A really completely different look into the historical past of the museum and its artworks is present in a limited-edition 2018 coffee-table ebook, “Iran Fashionable: The Empress of Artwork.” A foreword by Farah Diba Pahlavi tells the story from her perspective, together with her private encounters with artists like Chagall, Moore, Dalí and Warhol. “We couldn’t afford previous international masterpieces, however we may afford trendy artwork,” she wrote. She began on a certain footing — with the French Impressionists — and moved ahead in time. Lavishly illustrated, protected in a linen clamshell presentation case, the ebook comes with
white gloves and a signature canvas tote bag. It prices $895.
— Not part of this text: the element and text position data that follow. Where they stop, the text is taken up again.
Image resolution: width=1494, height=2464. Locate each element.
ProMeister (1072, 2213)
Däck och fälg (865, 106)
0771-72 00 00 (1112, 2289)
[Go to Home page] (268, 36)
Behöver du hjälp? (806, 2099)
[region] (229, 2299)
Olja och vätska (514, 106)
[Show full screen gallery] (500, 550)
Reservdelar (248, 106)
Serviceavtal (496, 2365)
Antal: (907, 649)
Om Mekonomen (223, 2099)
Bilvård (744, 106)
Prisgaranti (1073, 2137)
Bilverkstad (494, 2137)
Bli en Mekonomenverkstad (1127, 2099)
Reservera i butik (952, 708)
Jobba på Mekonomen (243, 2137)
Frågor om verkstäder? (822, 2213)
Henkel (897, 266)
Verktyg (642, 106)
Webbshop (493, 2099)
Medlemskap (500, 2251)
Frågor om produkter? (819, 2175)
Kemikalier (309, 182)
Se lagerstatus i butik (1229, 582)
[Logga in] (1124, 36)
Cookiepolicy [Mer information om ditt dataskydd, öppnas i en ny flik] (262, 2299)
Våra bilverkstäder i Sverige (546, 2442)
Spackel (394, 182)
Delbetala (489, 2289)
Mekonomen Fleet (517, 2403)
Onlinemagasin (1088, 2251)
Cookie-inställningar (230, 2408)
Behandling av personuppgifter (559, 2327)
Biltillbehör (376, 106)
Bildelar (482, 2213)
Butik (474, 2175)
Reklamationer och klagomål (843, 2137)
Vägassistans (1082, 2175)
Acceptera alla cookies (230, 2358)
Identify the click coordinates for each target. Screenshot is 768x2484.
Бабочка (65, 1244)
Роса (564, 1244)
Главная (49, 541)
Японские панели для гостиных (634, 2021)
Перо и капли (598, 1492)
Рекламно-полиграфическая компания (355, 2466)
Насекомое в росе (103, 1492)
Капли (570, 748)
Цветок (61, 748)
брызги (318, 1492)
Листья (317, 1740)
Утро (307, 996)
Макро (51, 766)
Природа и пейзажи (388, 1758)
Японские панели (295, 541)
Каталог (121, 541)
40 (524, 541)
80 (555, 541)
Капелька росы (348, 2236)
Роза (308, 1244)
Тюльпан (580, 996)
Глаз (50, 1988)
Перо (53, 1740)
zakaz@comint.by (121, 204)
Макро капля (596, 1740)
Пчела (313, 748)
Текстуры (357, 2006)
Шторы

As for the museum, its Western artwork assortment stays intact, aside from a Warhol portrait of Farah Diba Pahlavi — slashed way back at one of many former palaces by a vandal — and Willem de Kooning’s “Lady III,” which the museum traded in 1994 for the remnants of a Sixteenth-century ebook, generally known as the Shahnameh, or Guide of Kings, containing miniatures. (Bought for lower than $1 million by the Iranians, in response to Stein, “Lady III” offered privately in 2006 to the hedge-fund billionaire Steven A. Cohen for $137.5 million.) The Islamic Republic’s first complete exhibition of the Western artwork assortment was in 2005, and a few works, such because the Pollock, are on everlasting show. Others, together with Renoir’s “Gabrielle With Open Shirt” (1907), that includes a girl with bare breasts, have by no means been publicly proven.
After a 32-month renovation, the museum reopened in late January with an exhibition of conceptual images and picks from 700 artworks donated by the property of a widely known Iranian collector. The museum will publish its personal examine of the gathering — it’ll require six volumes to inform the story.